======== TASK INPUTS ========

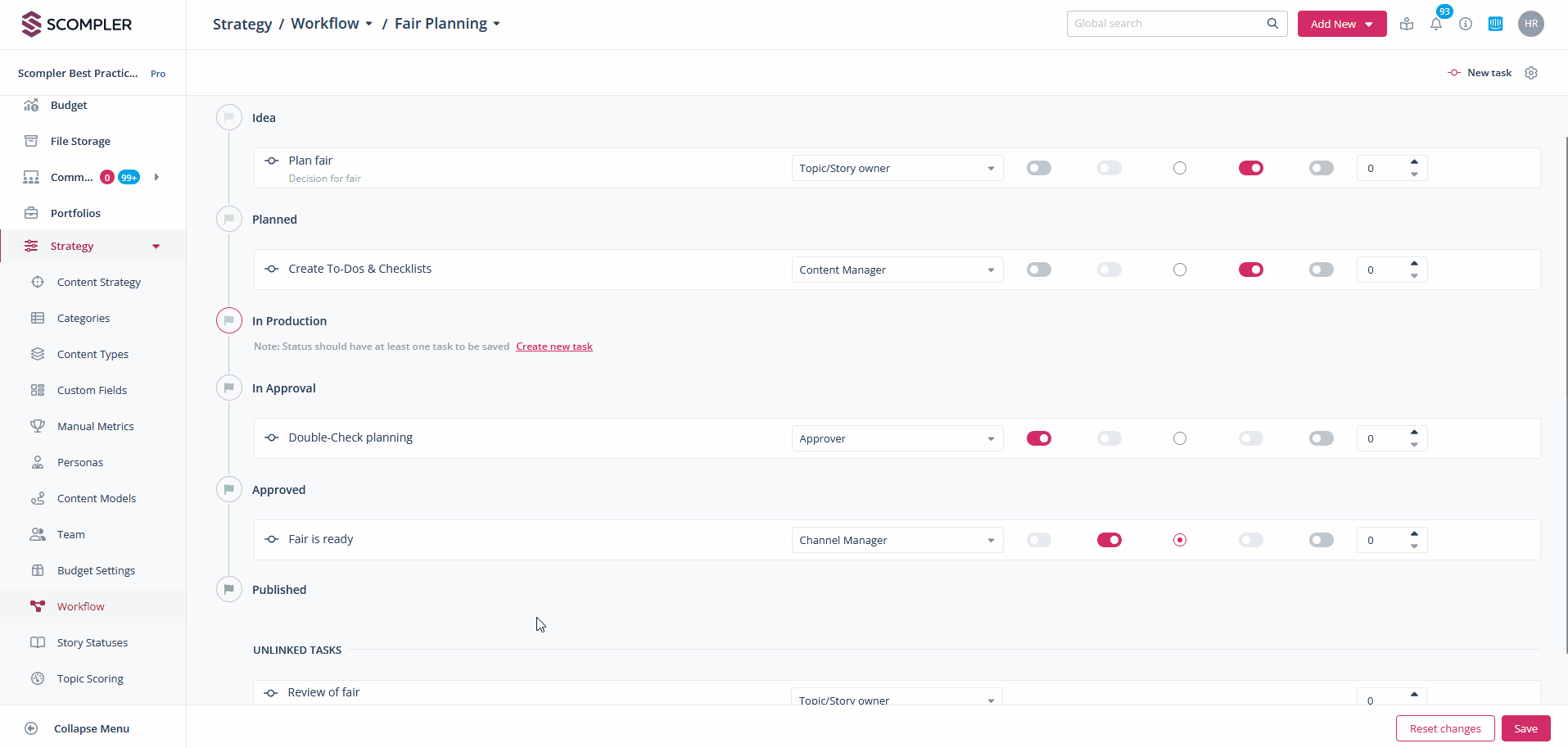Go to Content Types in the sidebar
Image resolution: width=1568 pixels, height=748 pixels.
(x=93, y=354)
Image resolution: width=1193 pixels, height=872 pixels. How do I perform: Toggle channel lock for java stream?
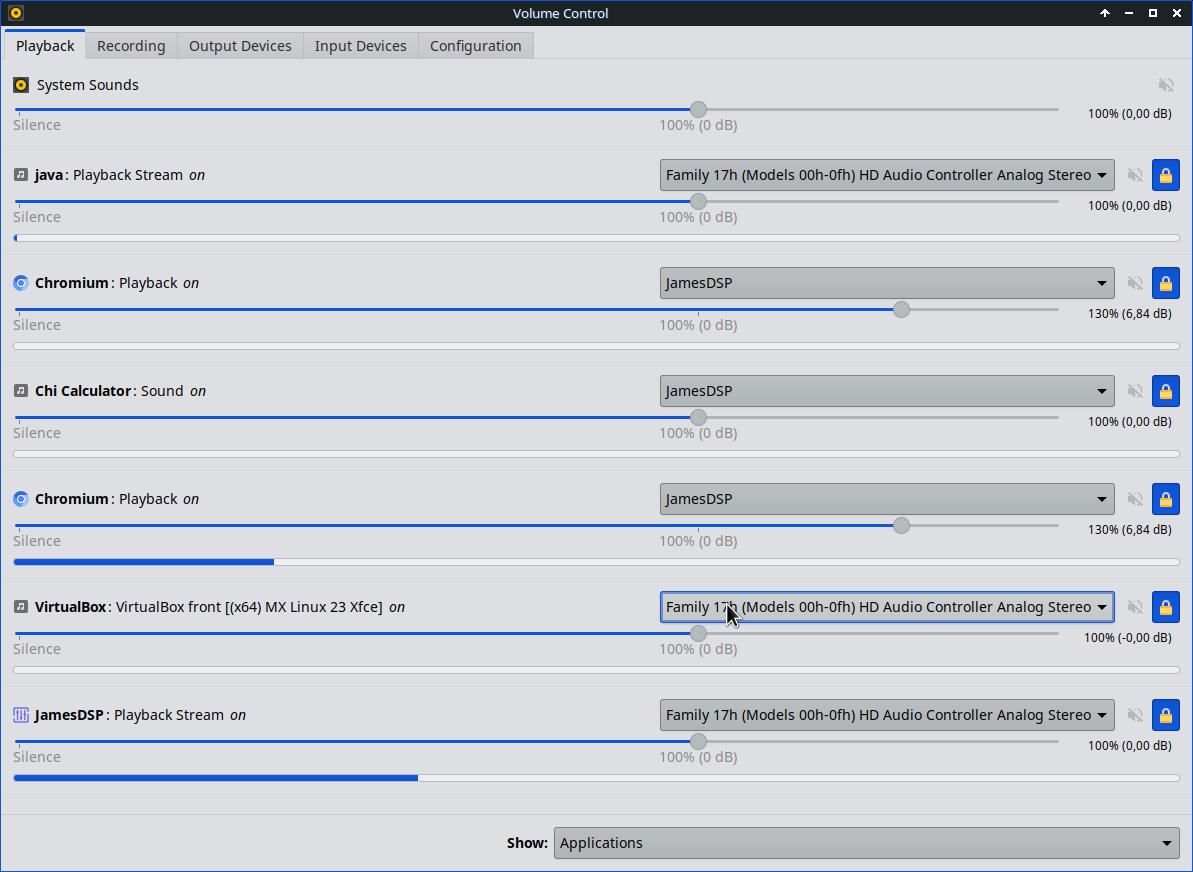(x=1166, y=175)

========

YOUR INSTRUCTIONS
All lines from the one containing "Image resolution: width=1193" through the end of the data are to be written out exactly, with nothing added; skip the pictures.

FINISHED TASK
Image resolution: width=1193 pixels, height=872 pixels. How do I perform: Toggle channel lock for java stream?
(x=1166, y=175)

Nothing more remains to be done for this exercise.